**Data rows**.
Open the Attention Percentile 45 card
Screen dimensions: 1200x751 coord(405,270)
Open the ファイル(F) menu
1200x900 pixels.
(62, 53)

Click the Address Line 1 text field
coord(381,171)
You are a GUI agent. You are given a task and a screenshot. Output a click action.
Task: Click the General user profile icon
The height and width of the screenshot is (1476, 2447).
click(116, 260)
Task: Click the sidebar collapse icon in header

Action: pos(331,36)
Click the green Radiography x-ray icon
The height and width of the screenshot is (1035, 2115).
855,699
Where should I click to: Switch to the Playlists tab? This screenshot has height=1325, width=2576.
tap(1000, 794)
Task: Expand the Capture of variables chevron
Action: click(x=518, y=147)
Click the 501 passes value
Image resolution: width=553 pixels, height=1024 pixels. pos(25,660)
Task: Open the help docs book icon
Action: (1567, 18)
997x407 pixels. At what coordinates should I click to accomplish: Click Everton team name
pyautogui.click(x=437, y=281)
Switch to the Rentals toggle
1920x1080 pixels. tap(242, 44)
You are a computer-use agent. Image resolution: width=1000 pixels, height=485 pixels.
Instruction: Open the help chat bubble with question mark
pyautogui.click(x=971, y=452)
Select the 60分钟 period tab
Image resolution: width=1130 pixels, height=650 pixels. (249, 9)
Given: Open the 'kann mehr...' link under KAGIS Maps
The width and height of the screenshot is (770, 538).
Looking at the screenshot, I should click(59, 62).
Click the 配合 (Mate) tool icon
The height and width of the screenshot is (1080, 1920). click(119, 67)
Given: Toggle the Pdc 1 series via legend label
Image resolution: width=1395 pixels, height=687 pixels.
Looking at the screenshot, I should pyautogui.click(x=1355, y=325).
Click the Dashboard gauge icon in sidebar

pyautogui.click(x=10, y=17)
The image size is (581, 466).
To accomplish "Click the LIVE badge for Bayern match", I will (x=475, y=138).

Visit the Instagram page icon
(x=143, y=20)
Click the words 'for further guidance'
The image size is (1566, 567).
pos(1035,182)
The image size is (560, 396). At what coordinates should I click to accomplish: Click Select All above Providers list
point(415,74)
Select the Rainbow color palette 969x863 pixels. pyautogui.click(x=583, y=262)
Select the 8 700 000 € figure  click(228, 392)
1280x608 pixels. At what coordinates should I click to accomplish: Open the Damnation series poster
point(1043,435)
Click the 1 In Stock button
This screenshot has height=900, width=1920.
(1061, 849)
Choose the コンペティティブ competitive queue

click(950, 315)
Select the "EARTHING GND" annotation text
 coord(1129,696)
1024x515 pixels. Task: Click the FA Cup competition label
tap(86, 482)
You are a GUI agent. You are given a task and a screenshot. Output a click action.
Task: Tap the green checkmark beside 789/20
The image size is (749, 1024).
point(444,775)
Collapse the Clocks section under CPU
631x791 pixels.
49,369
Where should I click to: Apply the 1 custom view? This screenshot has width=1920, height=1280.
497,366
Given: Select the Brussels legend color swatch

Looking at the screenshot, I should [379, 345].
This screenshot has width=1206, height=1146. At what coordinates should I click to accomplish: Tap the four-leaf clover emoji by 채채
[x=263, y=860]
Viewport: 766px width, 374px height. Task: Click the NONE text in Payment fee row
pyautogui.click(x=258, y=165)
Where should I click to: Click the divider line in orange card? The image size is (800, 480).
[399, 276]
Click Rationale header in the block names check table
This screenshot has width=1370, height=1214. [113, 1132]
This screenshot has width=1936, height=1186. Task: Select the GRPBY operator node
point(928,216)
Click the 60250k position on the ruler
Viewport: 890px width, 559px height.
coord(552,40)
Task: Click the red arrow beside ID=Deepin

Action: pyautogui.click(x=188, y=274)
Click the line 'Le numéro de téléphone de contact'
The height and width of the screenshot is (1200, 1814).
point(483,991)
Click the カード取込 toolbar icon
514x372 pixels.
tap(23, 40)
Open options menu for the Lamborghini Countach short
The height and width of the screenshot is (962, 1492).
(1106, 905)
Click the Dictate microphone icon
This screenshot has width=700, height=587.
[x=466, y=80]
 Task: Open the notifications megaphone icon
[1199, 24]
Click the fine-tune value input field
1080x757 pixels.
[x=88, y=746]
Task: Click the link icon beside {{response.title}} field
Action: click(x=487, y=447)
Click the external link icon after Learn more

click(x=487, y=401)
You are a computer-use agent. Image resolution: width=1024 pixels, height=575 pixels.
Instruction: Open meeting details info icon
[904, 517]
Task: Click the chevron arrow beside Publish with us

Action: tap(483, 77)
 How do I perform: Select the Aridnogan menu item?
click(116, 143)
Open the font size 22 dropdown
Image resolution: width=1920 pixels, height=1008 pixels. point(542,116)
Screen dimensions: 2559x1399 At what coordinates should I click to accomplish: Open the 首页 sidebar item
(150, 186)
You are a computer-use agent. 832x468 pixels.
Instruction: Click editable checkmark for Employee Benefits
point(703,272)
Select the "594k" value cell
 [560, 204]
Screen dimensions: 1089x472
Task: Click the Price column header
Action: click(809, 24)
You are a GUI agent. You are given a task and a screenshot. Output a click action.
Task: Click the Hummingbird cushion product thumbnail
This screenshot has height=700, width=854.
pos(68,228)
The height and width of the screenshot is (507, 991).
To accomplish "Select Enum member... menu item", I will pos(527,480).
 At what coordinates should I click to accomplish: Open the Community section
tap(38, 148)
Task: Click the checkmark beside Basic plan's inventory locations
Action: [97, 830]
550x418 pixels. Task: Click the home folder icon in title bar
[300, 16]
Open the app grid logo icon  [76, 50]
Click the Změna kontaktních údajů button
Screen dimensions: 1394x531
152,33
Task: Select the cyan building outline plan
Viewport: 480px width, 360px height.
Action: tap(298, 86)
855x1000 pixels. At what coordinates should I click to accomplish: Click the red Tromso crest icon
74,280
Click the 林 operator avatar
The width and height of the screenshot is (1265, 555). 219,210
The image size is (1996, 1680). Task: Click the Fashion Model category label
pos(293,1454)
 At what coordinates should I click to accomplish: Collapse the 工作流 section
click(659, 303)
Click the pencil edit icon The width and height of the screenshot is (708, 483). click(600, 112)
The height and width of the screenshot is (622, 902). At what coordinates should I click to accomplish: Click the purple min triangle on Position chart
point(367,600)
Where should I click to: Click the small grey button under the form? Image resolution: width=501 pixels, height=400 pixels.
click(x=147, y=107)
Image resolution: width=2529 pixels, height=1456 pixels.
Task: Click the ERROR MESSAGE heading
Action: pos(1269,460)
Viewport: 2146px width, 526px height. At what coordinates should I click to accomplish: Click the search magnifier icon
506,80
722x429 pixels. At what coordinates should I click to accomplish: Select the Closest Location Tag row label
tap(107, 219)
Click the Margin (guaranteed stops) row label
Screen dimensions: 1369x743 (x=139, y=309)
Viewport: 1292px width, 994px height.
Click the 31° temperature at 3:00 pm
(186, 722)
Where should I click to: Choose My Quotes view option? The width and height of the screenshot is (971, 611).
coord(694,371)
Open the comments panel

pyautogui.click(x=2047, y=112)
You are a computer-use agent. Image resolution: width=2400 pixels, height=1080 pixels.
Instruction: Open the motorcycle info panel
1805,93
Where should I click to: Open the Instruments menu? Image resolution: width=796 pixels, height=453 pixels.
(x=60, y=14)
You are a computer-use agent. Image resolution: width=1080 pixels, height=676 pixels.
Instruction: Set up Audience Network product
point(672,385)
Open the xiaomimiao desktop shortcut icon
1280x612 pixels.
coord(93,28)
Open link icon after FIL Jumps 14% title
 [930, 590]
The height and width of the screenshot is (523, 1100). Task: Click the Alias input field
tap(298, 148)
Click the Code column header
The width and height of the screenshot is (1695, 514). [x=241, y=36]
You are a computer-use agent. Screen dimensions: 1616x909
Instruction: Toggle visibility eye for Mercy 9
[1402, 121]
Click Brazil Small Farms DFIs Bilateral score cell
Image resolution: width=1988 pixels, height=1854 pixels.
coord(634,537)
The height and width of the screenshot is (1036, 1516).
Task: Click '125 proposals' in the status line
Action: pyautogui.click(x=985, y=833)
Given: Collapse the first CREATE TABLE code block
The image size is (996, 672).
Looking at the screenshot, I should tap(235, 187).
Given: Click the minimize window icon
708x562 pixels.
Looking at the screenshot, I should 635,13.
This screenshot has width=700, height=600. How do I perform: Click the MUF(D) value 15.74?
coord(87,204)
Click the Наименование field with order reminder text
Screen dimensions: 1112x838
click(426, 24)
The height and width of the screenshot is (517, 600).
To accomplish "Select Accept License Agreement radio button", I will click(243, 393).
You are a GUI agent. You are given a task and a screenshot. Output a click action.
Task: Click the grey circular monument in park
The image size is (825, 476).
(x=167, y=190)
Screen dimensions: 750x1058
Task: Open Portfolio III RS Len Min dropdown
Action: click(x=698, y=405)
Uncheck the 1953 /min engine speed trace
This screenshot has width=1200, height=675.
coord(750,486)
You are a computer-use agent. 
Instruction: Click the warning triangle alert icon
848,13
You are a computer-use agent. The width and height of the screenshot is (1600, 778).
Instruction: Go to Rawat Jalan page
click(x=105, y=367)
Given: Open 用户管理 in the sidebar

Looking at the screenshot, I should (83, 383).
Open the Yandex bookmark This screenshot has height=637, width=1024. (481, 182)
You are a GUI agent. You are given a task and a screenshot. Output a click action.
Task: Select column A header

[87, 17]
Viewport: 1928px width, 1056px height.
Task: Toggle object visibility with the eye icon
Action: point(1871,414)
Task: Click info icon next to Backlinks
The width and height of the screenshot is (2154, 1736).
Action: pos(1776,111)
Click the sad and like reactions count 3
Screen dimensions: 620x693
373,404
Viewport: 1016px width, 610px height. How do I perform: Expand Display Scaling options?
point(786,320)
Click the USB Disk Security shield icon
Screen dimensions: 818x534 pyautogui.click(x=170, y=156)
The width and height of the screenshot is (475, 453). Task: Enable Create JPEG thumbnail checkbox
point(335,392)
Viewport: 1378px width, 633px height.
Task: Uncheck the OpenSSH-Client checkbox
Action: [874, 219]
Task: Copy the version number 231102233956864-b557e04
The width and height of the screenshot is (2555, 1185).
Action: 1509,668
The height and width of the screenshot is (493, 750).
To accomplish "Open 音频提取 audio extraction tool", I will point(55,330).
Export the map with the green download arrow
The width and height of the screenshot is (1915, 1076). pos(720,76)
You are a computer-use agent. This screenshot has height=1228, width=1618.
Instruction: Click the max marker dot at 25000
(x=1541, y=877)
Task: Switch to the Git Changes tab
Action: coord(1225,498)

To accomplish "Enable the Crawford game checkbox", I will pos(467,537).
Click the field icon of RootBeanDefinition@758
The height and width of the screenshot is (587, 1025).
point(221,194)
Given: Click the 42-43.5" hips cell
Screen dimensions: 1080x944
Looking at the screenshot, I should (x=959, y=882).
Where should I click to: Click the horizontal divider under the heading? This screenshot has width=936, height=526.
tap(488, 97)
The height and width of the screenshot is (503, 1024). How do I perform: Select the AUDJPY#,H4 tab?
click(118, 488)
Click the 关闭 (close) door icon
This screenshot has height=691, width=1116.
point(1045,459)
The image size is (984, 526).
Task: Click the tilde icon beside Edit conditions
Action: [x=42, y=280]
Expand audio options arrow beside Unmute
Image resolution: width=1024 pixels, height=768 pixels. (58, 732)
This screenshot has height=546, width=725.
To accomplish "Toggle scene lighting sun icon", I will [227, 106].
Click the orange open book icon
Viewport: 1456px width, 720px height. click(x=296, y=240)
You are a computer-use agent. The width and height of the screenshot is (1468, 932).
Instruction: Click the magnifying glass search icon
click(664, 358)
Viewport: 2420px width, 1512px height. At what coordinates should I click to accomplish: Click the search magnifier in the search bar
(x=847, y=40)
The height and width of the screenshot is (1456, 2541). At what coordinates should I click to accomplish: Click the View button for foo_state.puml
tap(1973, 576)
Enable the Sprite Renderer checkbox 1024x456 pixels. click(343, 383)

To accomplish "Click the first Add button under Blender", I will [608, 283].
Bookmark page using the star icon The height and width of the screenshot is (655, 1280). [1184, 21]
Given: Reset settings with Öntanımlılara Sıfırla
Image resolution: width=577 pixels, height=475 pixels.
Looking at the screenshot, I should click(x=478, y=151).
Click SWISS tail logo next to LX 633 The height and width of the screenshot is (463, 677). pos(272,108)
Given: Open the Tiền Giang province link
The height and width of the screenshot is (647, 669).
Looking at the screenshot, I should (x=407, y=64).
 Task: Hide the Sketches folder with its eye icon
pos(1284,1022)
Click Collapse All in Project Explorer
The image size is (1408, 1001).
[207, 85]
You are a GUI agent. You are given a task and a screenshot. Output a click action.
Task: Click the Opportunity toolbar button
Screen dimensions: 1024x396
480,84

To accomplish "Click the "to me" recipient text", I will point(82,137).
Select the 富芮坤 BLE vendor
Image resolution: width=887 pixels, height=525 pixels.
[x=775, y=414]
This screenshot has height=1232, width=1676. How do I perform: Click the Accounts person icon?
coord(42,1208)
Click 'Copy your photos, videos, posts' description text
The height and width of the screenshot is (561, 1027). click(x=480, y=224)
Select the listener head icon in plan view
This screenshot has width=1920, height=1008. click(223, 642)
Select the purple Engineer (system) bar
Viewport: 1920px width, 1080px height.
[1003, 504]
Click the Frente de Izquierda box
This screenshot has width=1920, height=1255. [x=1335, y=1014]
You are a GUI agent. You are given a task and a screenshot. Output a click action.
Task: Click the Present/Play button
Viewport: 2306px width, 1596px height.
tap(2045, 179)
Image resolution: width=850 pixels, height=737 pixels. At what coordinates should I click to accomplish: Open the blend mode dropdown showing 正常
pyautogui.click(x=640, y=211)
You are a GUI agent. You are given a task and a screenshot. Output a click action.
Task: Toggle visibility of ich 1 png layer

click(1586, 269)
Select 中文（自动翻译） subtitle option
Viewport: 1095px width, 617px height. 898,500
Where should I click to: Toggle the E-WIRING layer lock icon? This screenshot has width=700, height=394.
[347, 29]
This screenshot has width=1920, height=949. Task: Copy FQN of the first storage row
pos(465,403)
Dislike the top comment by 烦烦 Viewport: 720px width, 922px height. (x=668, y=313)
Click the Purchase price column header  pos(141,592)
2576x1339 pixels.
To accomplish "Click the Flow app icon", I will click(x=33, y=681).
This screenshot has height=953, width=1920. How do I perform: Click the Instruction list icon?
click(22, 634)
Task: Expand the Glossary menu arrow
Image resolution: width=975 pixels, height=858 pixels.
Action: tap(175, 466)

**Set problem**. Reproduce verbatim the lines of the listing from the line containing "Click the Frente de Izquierda box" through the line containing "pyautogui.click(x=640, y=211)", inclusive.

**Solution for this task**.
Click the Frente de Izquierda box
This screenshot has width=1920, height=1255. [x=1335, y=1014]
You are a GUI agent. You are given a task and a screenshot. Output a click action.
Task: Click the Present/Play button
Viewport: 2306px width, 1596px height.
tap(2045, 179)
Image resolution: width=850 pixels, height=737 pixels. At what coordinates should I click to accomplish: Open the blend mode dropdown showing 正常
pyautogui.click(x=640, y=211)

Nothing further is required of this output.